Copy the lines below word for word, starting at the line containing "Viewport: 903px width, 529px height." and ending at the line containing "the Extensions puzzle", both included.
::::
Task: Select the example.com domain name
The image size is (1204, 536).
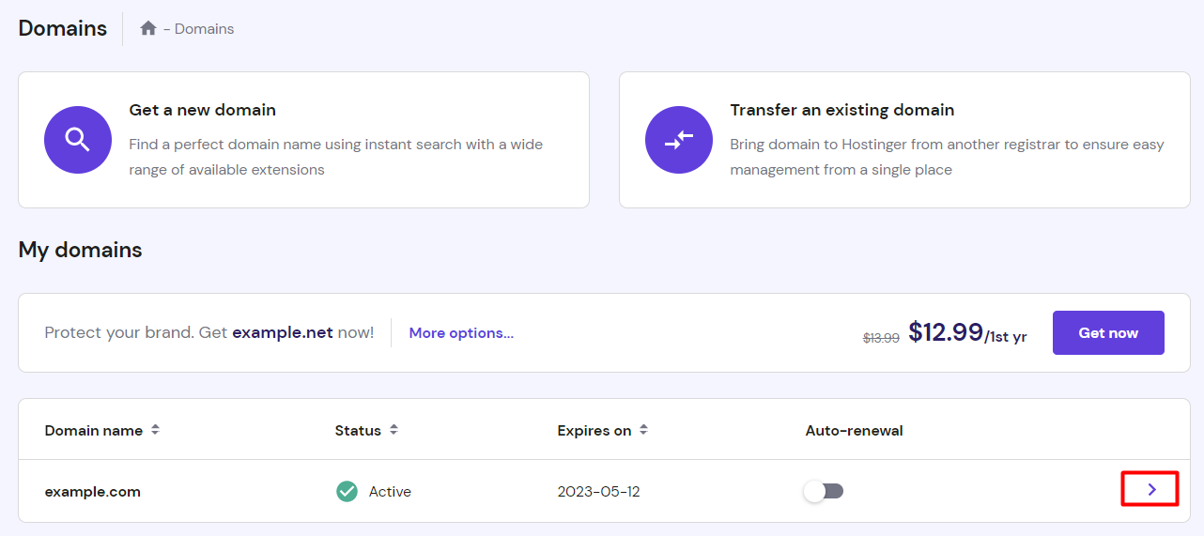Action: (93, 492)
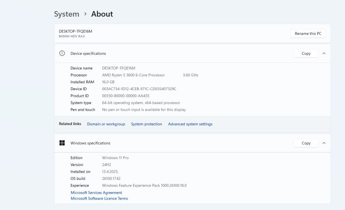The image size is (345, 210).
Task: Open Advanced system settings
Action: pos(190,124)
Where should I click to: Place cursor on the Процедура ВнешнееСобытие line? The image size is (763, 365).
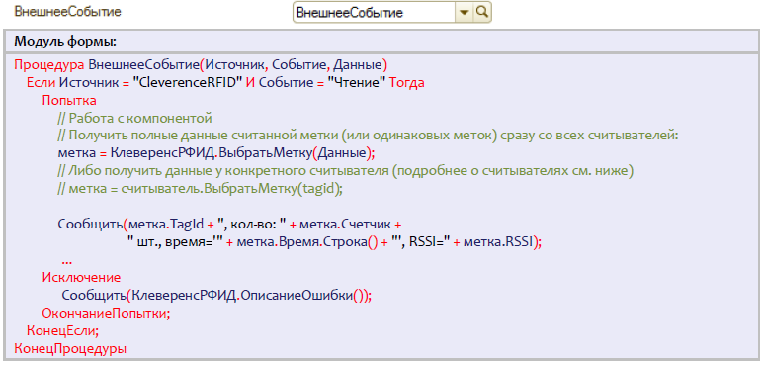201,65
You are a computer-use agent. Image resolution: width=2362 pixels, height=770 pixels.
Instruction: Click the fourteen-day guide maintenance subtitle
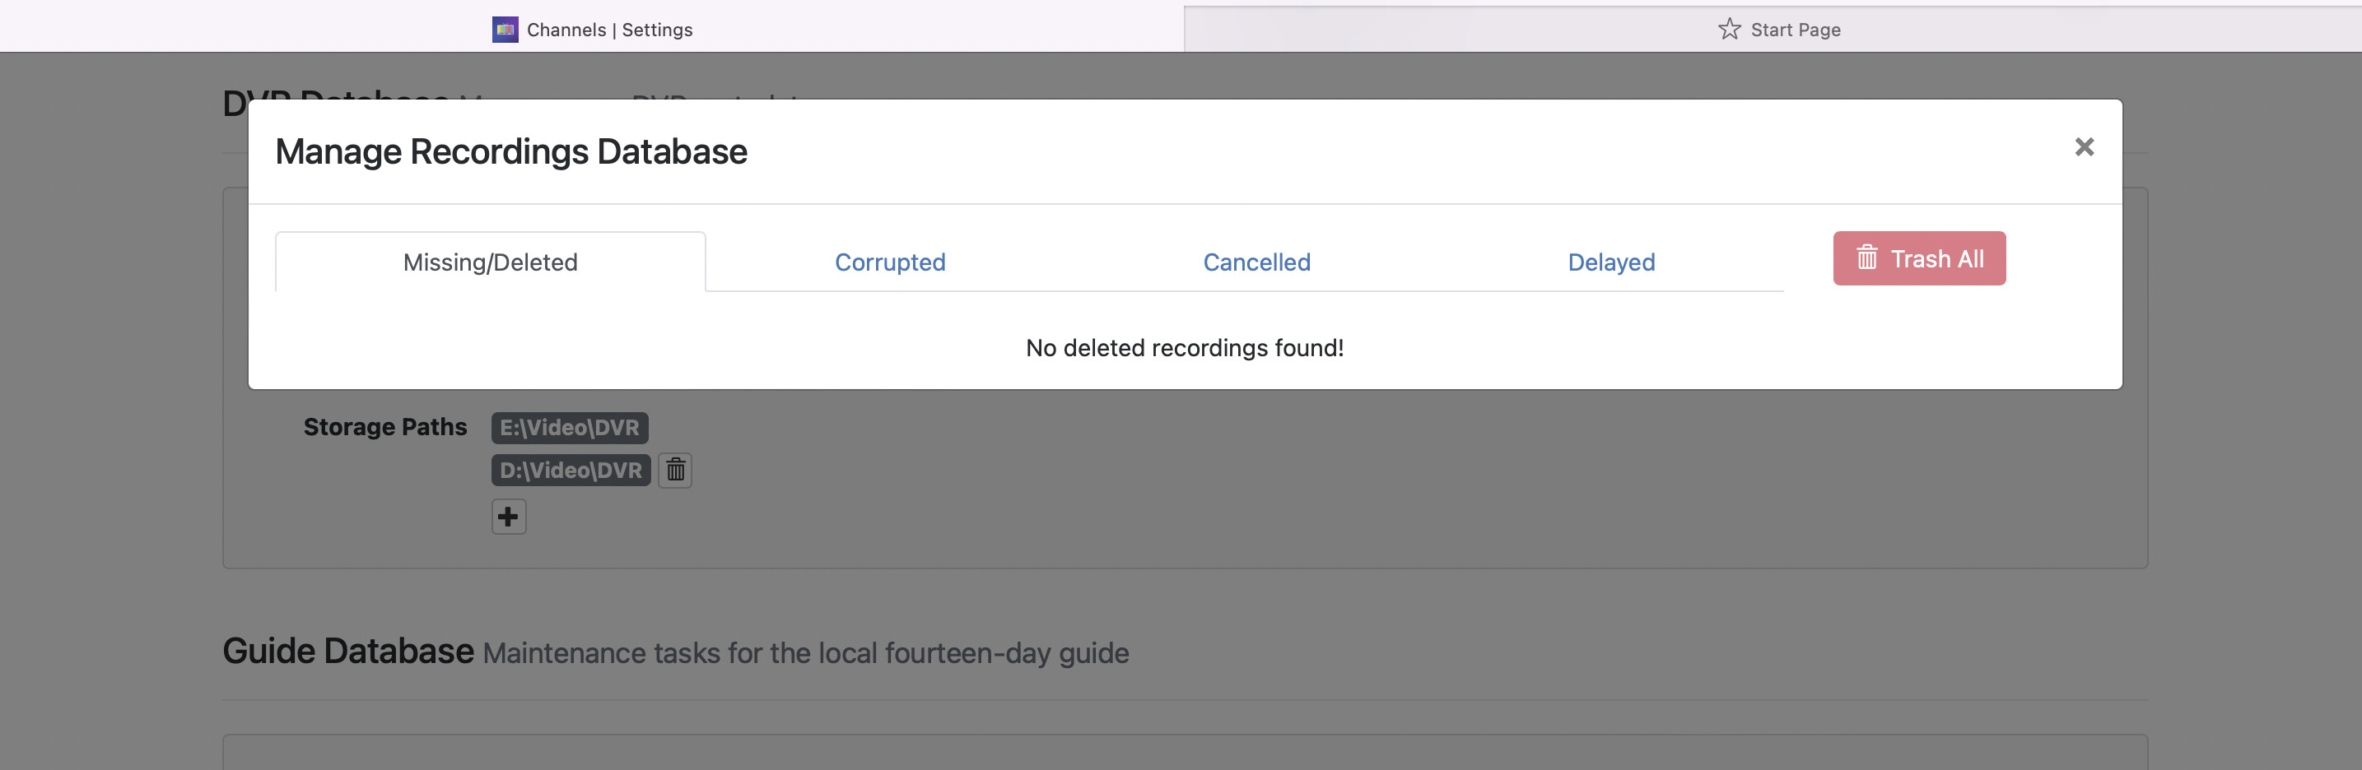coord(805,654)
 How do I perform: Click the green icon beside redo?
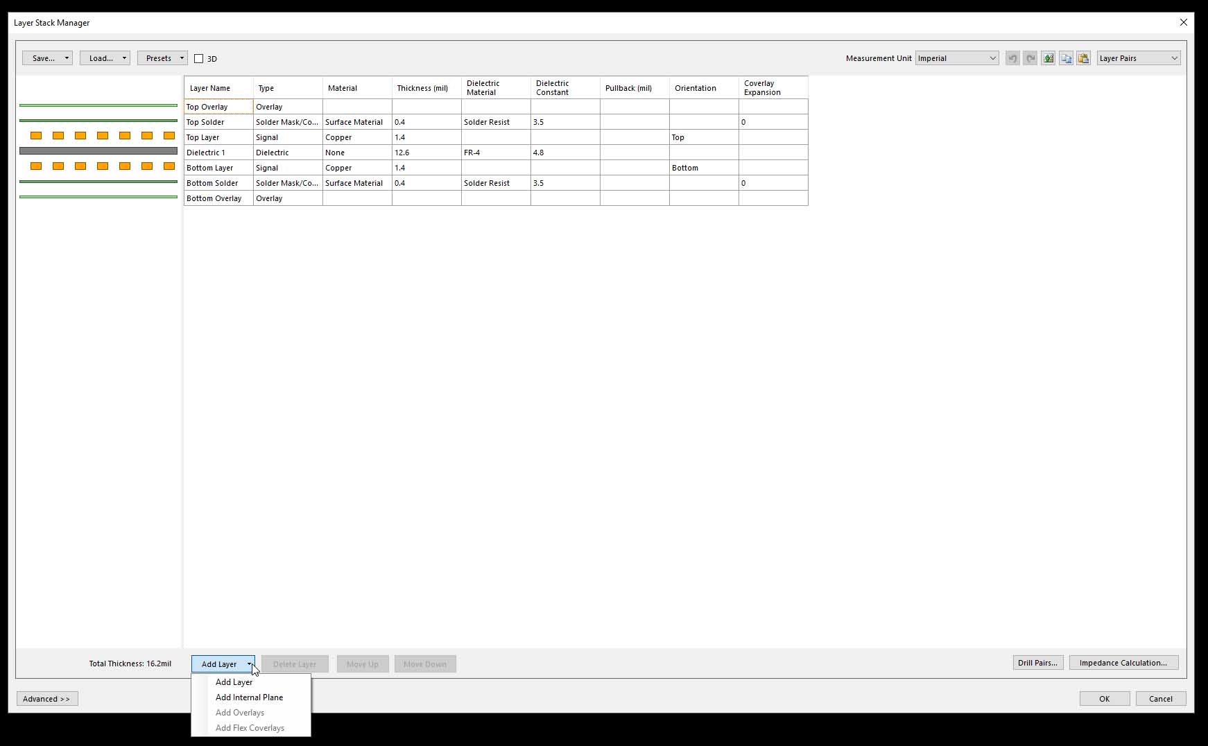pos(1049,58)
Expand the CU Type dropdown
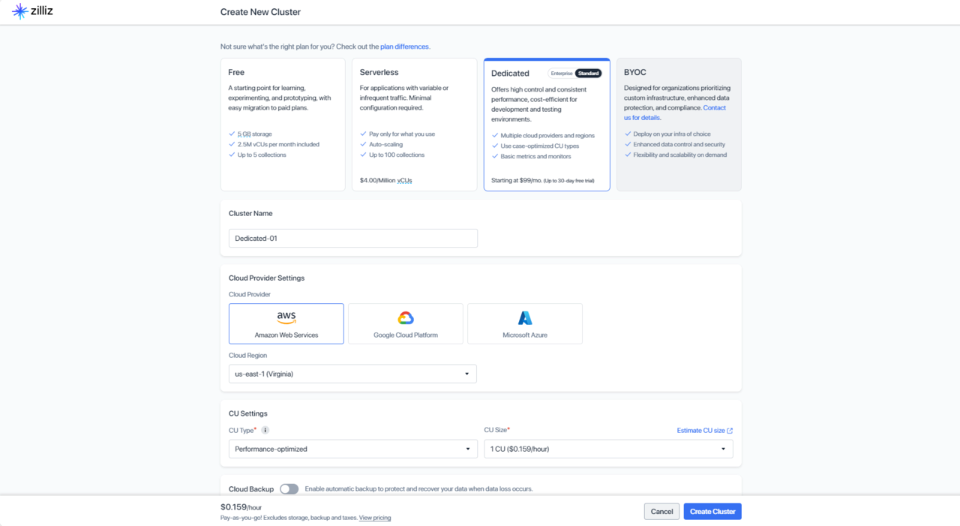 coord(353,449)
::::
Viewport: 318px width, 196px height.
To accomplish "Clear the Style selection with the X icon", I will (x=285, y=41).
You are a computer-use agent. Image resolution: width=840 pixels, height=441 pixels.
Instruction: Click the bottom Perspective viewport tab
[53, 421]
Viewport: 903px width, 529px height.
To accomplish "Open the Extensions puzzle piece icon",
::::
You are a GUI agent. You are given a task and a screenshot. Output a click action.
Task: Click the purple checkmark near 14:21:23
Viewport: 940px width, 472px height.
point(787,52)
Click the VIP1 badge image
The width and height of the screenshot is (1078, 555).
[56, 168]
::::
# TASK RESPONSE
Viewport: 903px width, 529px height.
To accomplish "Open the Extensions puzzle piece icon",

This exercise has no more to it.